Bahkan, ketika putaran kedua dimenangkan oleh Anies dan Ahok, pendukung Anies makin menjadi-jadi. Mereka bahkan sampai mengancam pendukung Ahok yang beragama Islam tidak akan disholatkan jenasahnya jika mereka meninggal dunia. Dan itu betul-betul dilaksanakan.

Jenazah seorang nenek berusia 78 tahun ditelantarkan oleh masyarakat sekitar di Setiabudi, Jakarta Selatan. Pasalnya, sang nenek memilih Ahok saat Pilkada DKI putaran pertama. Jelas ini sangat menakutkan bagi pemeluk Islam lainnya.

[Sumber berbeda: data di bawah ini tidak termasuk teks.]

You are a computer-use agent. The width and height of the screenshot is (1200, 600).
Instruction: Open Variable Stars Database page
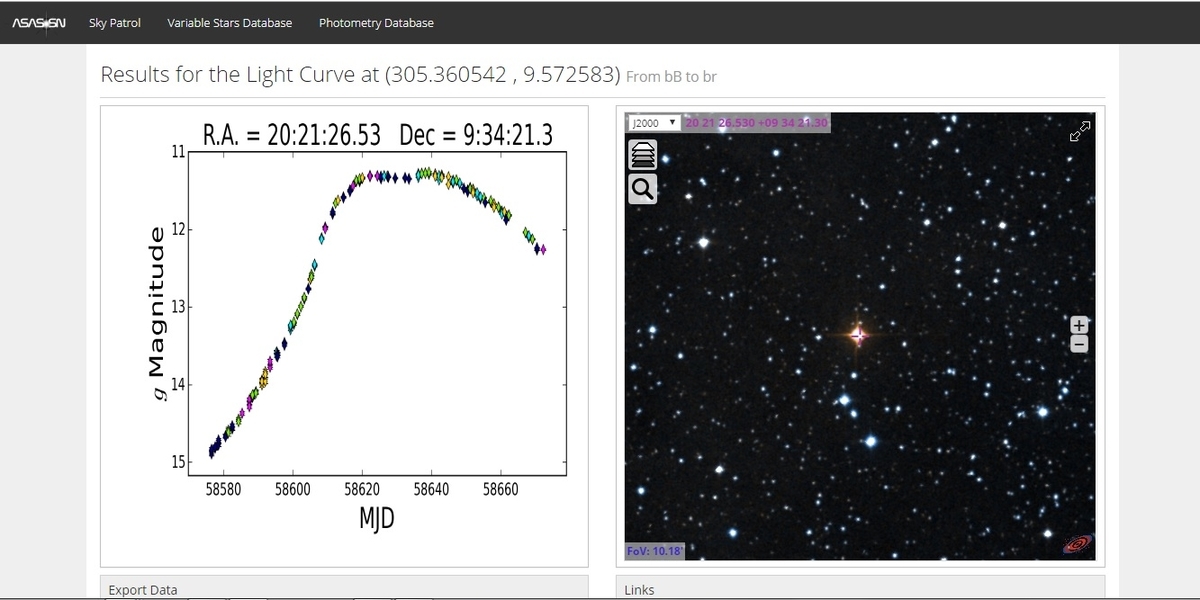point(230,22)
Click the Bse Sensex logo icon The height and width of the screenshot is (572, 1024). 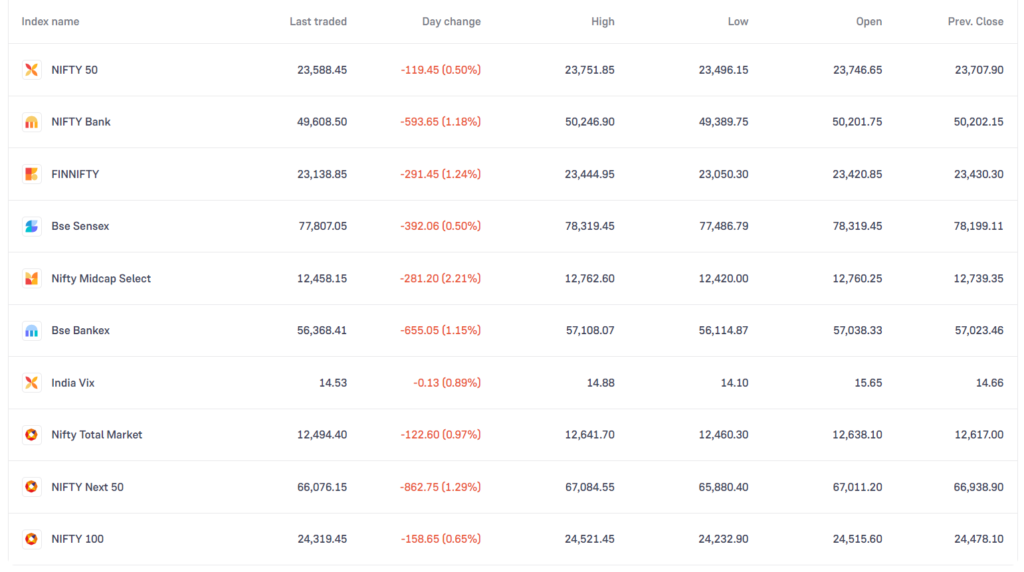[x=31, y=226]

Akibatnya memang dahsyat. Anies menang mutlak.

Kampanye di mesjid bisa berhasil dilakukan di Jakarta padahal Jakarta adalah ibu kota yang sangat pluralis.

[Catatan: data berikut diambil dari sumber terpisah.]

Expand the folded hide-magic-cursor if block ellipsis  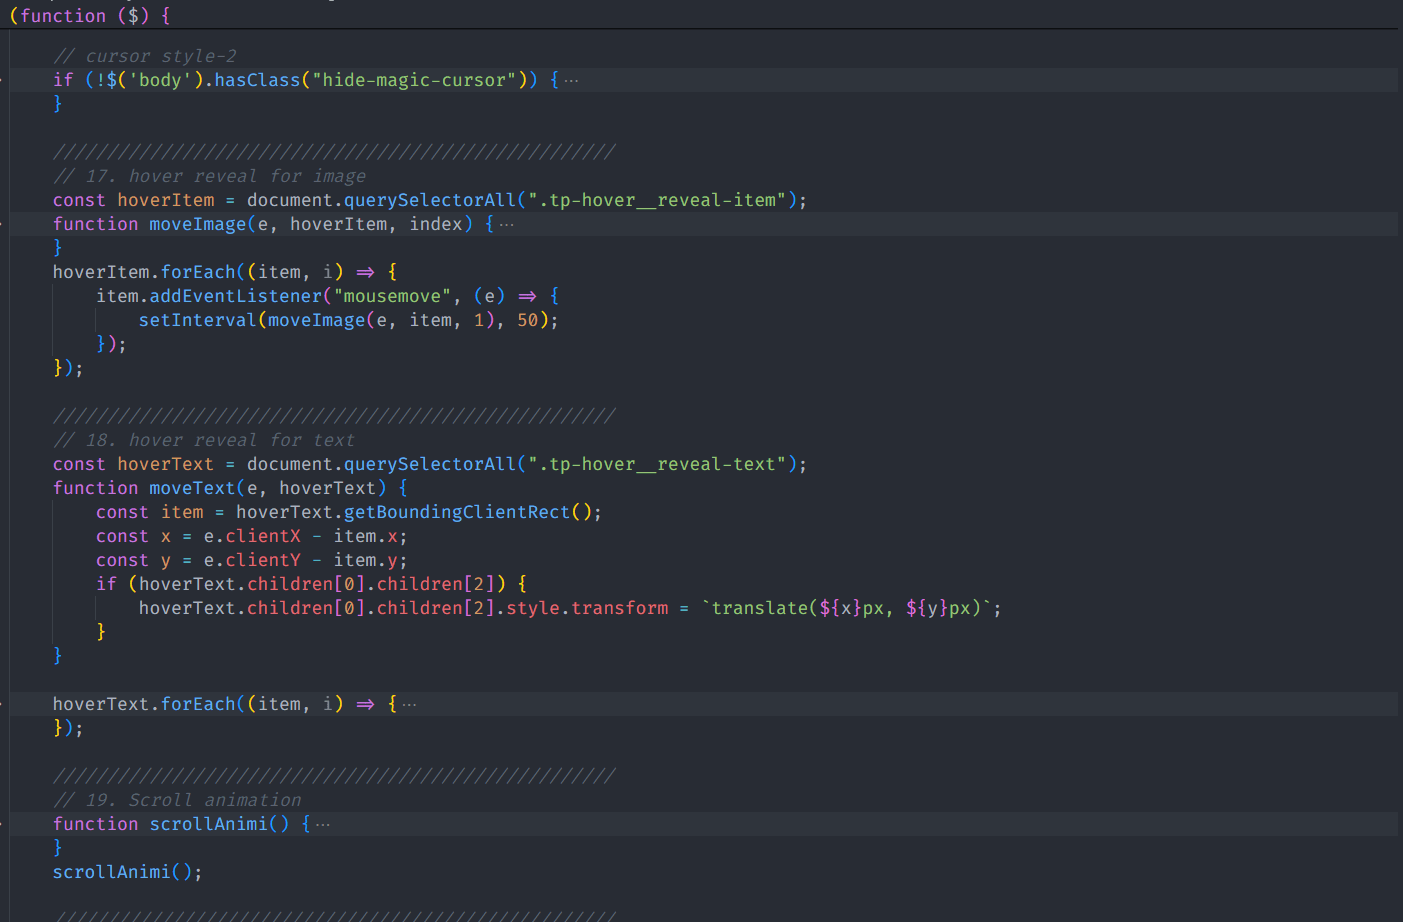pyautogui.click(x=571, y=81)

Gerakan tolak kampanye di tempat ibadah seperti yang terjadi di Mataram sungguh luar biasa mengingat penduduknya yang mayoritas Muslim,  yaitu 82,48%. Bila gerakan ini bisa dilakukan di wilayah dengan populasi mayoritasnya adalah umat Islam, maka ini menjadi contoh yang bagus untuk kota-kota lain di seluruh Indonesia. Sudah saatnya politik identitas seperti penggunaan isu SARA harus dihentikan karena itu bisa memecah belah bangsa. Bangsa Indonesia adalah bangsa yang pluralis dengan berbagai perbedaan suku bangsa, agama dan bahasa  yang hidup rukun sejak dulu.

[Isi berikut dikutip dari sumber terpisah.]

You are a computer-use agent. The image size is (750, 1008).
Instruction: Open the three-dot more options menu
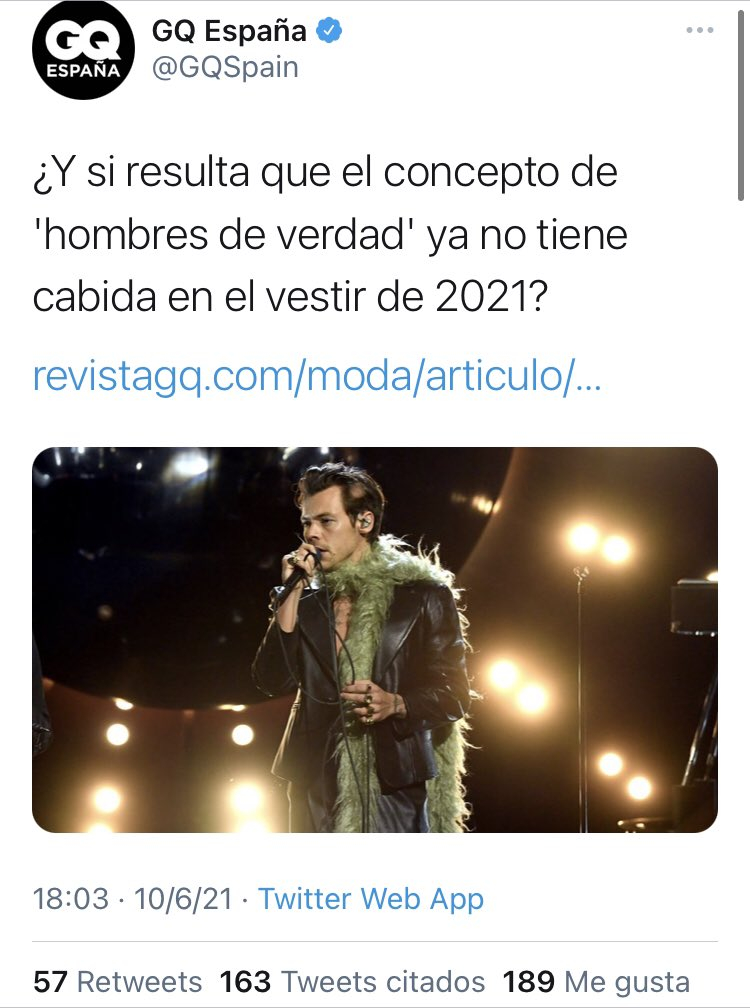click(x=700, y=30)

Selain itu, gerakan tolak kampanye di tempat ibadah di Mataram sekaligus menaikkan citra provinsi  NTB mengingat Mataram adalah ibu kota NTB. Jelas ini berpengaruh kepada citra gubernur NTB Muhammad Zainul Majdi atau yang sering dipanggil dengan Tuan Guru Bajang. Bila gerakan tolak kampanye di tempat ibadah ini berhasil mempengaruhi kota-kota di seluruh Indonesia, otomatis citra Gubernur yang diusung partai Demokrat ini bisa naik pamornya ke tingkat nasional.

Sekarang saja nama nama Muhammad Zainul mulai disebut-sebut sebagai salah satu kandidat wakil presiden yang potensial. Dari hasil Survey Lingkaran Indonesia, misalnya, nama Muhammad Zainul dan Muhaimin Iskandar, Ketua Partai Kebangkitan Bangsa, sebagai kandidat wakil presiden yang potensial pada Pilpres 2019 dengan latar belakang agama. Muhammad Zainul adalah seorang penghapal Quran atau hafizh Quran. Dia juga lulusan Universitas Kairo di Mesir. Jadi pengetahuan agamanya tidak diragukan lagi.

Bila gerakan tolak kampanye di tempat ibadah ini berhasil, tentu citra Muhammad Zainul bisa semakin moncer. Dia akan dikenal sebagai tokoh yang tidak hanya agamis tapi juga nasionalis. Tentu ini modal yang bagus untuk dia untuk maju menjadi calon wakil presiden pada Pilpres 2019.